A new Early Day Motion (EDM) has been launched to legally recognise non-binary gender identities. EDM 660 is titled ‘Legal Recognition for People Who Do Not Associate with a Particular Gender’ and reiterates support for EDM 47 of the same name which was tabled under the last Parliament. EDM 47 had gained 80 signatures, including being sponsored by the new Labour party leader Jeremy Corbyn.
EDM 660 states “That this House… believes that people are compromised and diminished as a result of inappropriate gender references on their personal identity information” and urges “the Government and HM Passport Office make non gender-specific X passports available in the UK to people who do not identify with a particular gender.”
This motion comes in the wake of a parliamentary petition concerning reform of the Gender Recognition Act 2004 which gained 33,000 signatures. The Ministry of Justice (MoJ) responded dismissively to the petition, angering many non-binary people. Since then the MoJ has held talks with trans and non-binary activists about the issues non-binary people face and why legal recognition for them is important.
Activist CN Lester spoke to the MoJ over #SpecificDetriment and has been involved with the recent work on reforming the Gender Recognition Act. They told Beyond the Binary: “I think it’s a really hopeful sign that the pressure on the government and judiciary isn’t easing up. The need for recognition and protection for people of all genders and none isn’t going anywhere. There are specific and extensive campaigns brewing over GRA reform, from many different trans groups and activists – what we need right now is as many people, MPs included, spreading the word and getting ready to challenge the current status quo.”
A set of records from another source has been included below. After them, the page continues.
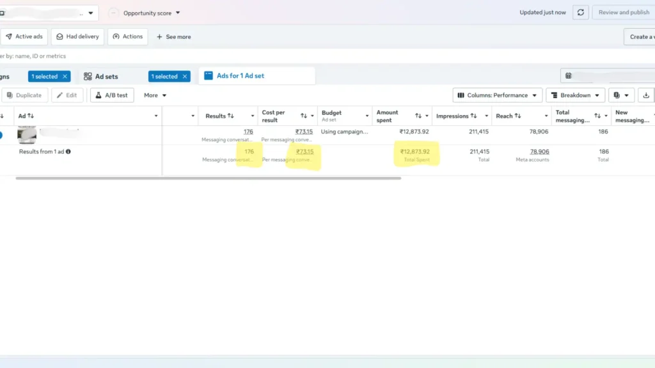Remove the Ad sets 1 selected chip
655x368 pixels.
[x=185, y=77]
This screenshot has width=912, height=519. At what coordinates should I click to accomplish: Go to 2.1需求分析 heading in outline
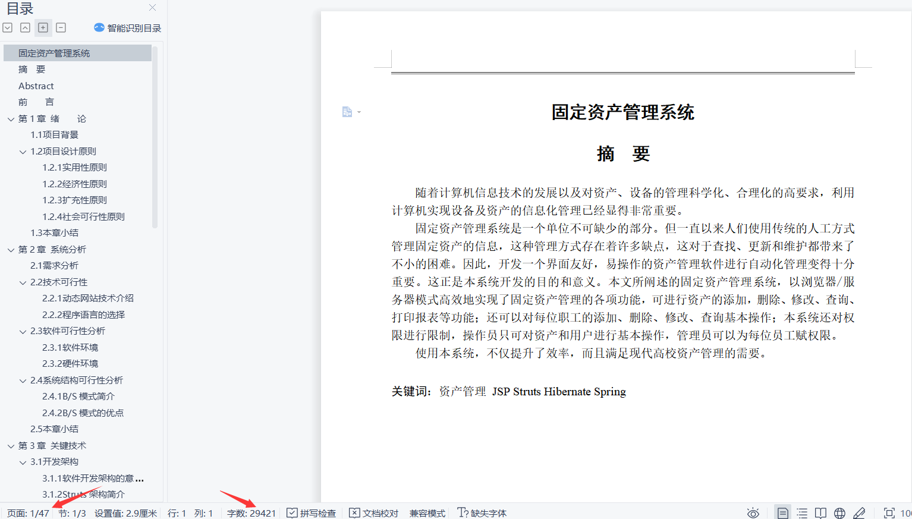point(54,266)
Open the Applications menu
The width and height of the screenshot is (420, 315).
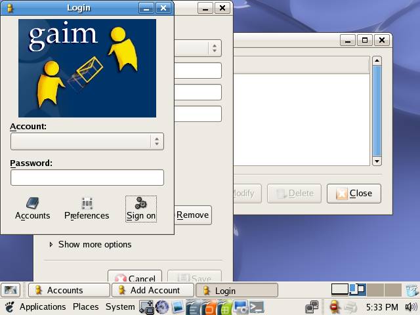pos(42,307)
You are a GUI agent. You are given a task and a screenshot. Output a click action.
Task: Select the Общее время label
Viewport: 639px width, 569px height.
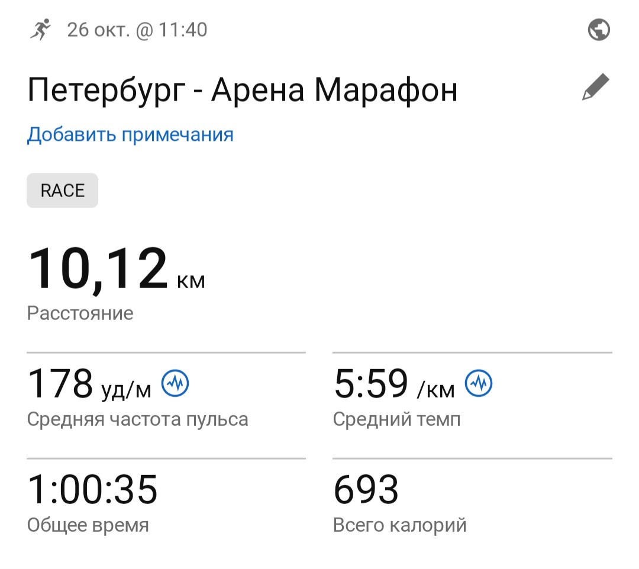pyautogui.click(x=88, y=525)
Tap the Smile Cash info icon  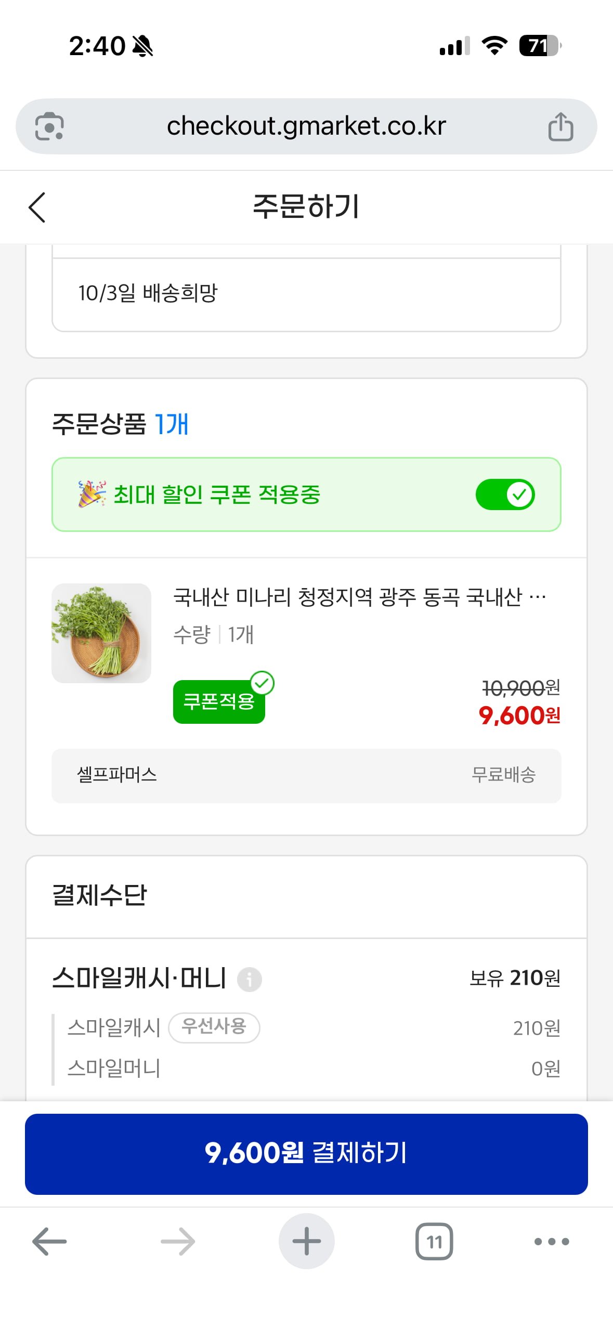[250, 979]
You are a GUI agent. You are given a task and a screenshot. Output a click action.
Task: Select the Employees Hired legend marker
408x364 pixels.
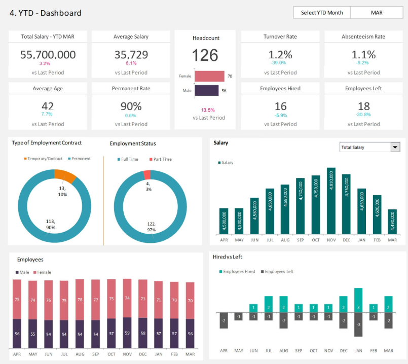click(220, 272)
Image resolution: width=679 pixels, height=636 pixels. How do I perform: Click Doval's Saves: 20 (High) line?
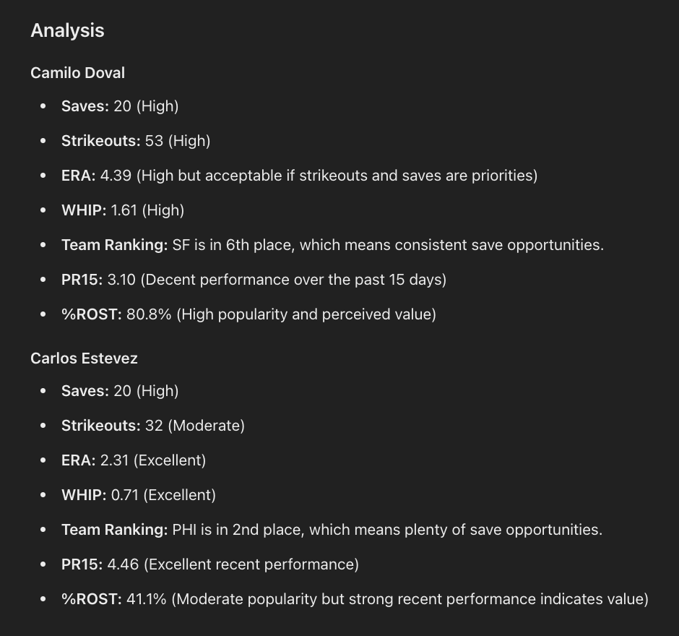119,106
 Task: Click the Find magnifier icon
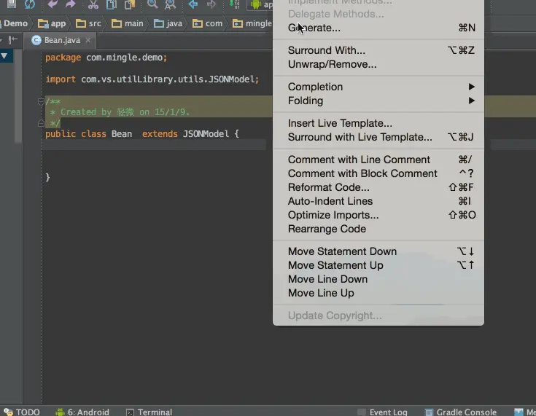[152, 4]
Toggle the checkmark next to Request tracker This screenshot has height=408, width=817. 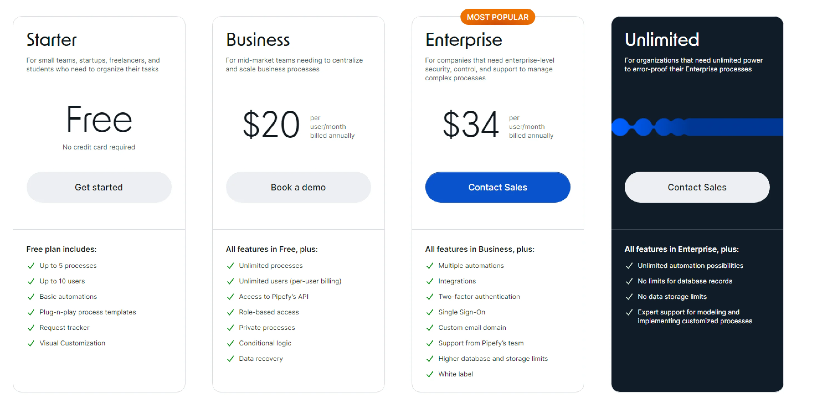31,327
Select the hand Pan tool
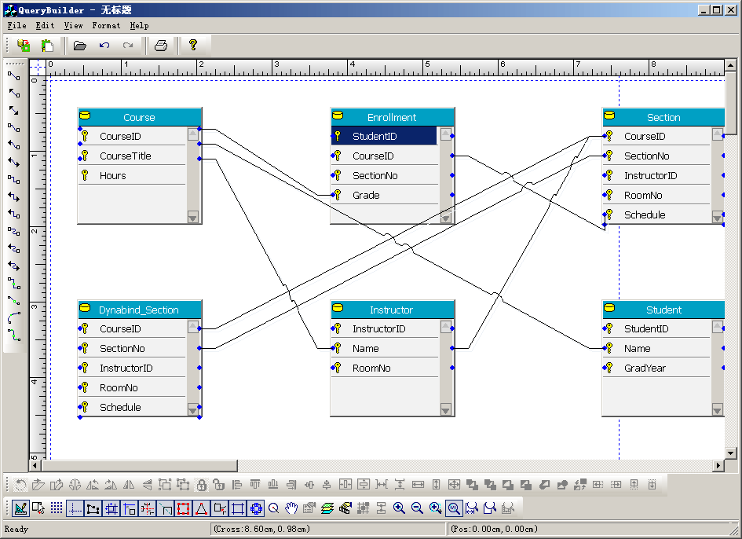 291,508
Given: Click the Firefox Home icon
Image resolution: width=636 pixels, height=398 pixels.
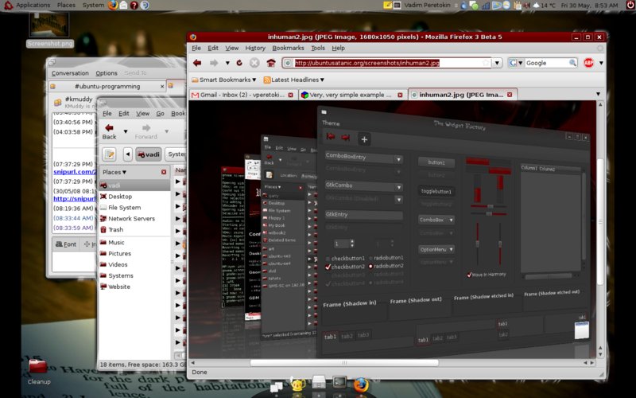Looking at the screenshot, I should [271, 63].
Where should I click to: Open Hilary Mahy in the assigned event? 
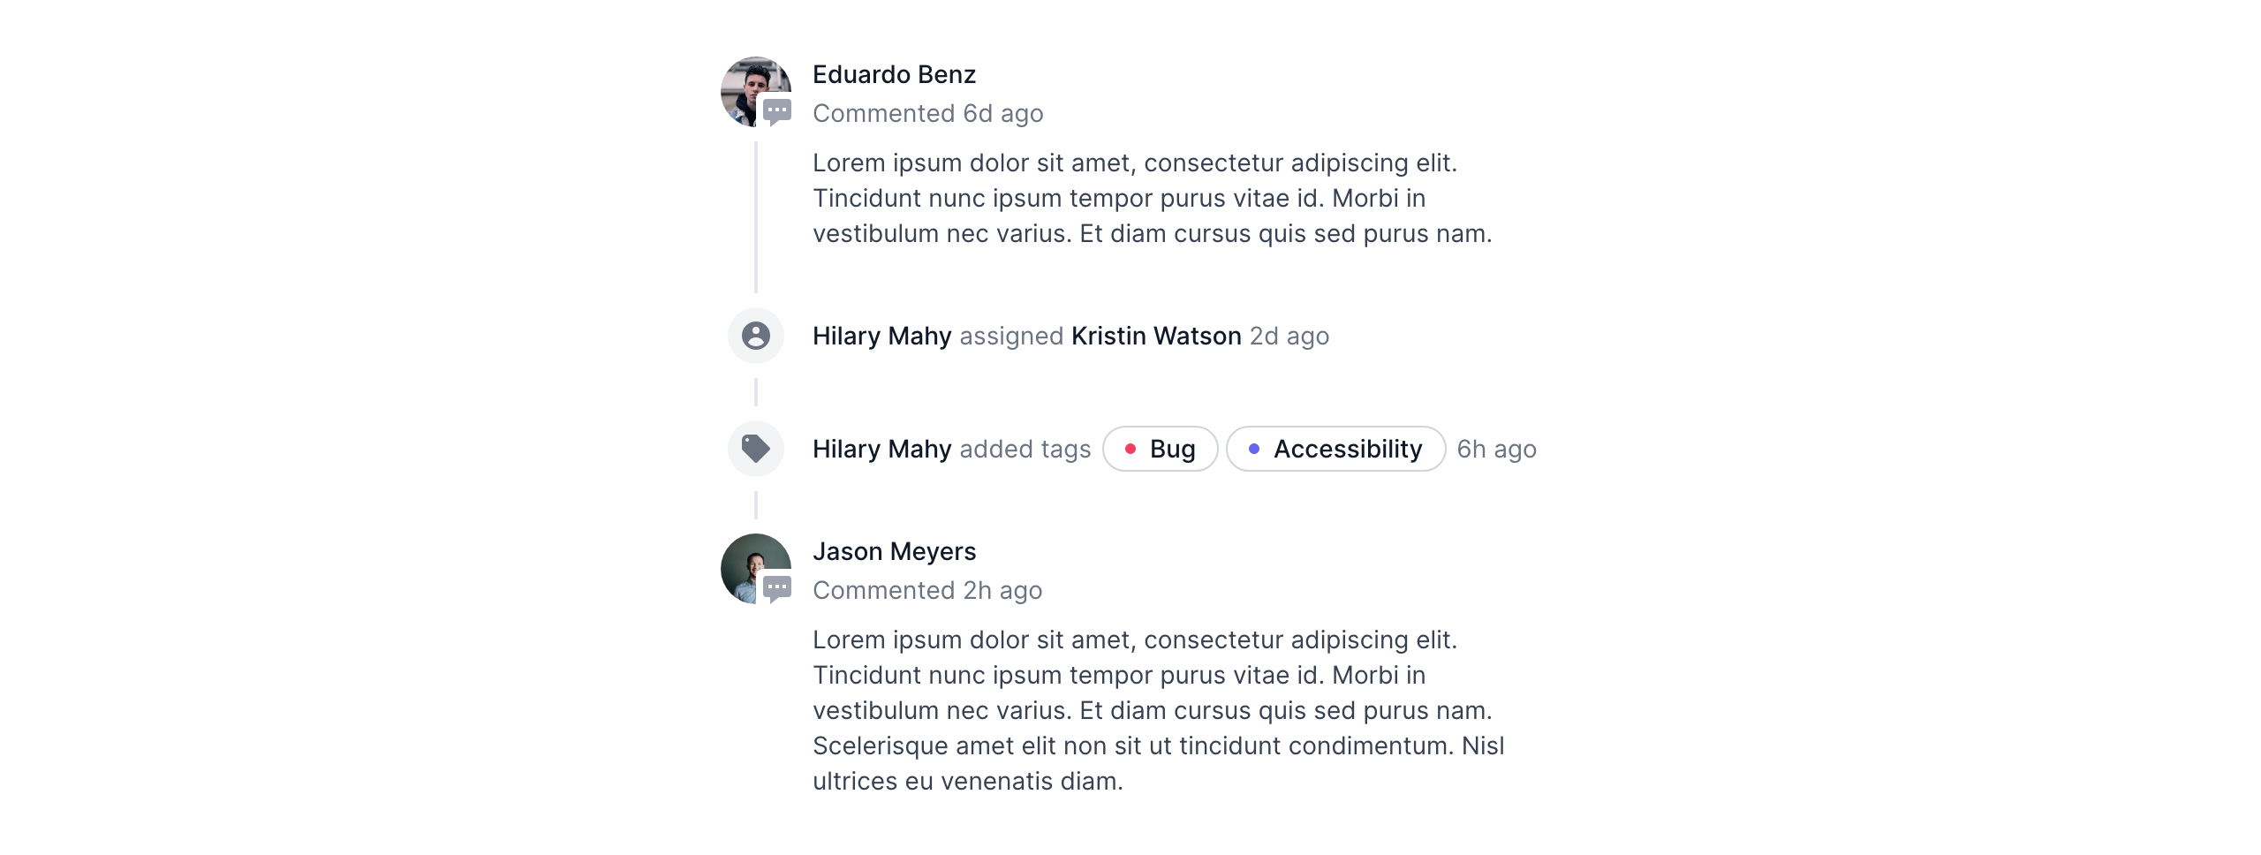click(x=881, y=337)
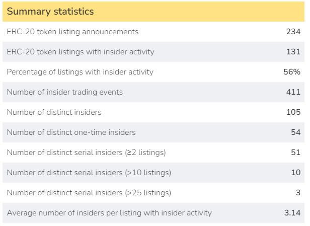Screen dimensions: 310x226
Task: Select Number of insider trading events row
Action: click(153, 92)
If you wish to you can write to your MP and ask them to support the Early Day Motion through here.
EDM 660 full text:
That this House recognises the support expressed during the last parliamentary session to address the issues faced by people whose identities are neither male nor female; believes that people are compromised and diminished as a result of inappropriate gender references on their personal identity information; acknowledges that all passports issued by HM Passport Office are currently gender-specific and it is therefore not possible to obtain a British passport that contains no reference to gendered identity; understands that the International Civil Aviation Organisation standard specification for machine-readable travel documents (ICAO Document 9303) permits X (unspecified) alongside F (female) and M (male) under a mandatory sex category; notes that citizens of Australia and New Zealand are able to obtain a non gender-specific X passport and that India, Nepal and Pakistan make provision for their citizens when neither M nor F are appropriate; further believes that similar provision is needed in the UK where current discriminatory policy denies non-gendered and bi-gendered people a legitimate identity; and therefore urges that the Government and HM Passport Office make non gender-specific X passports available in the UK to people who do not identify with a particular gender.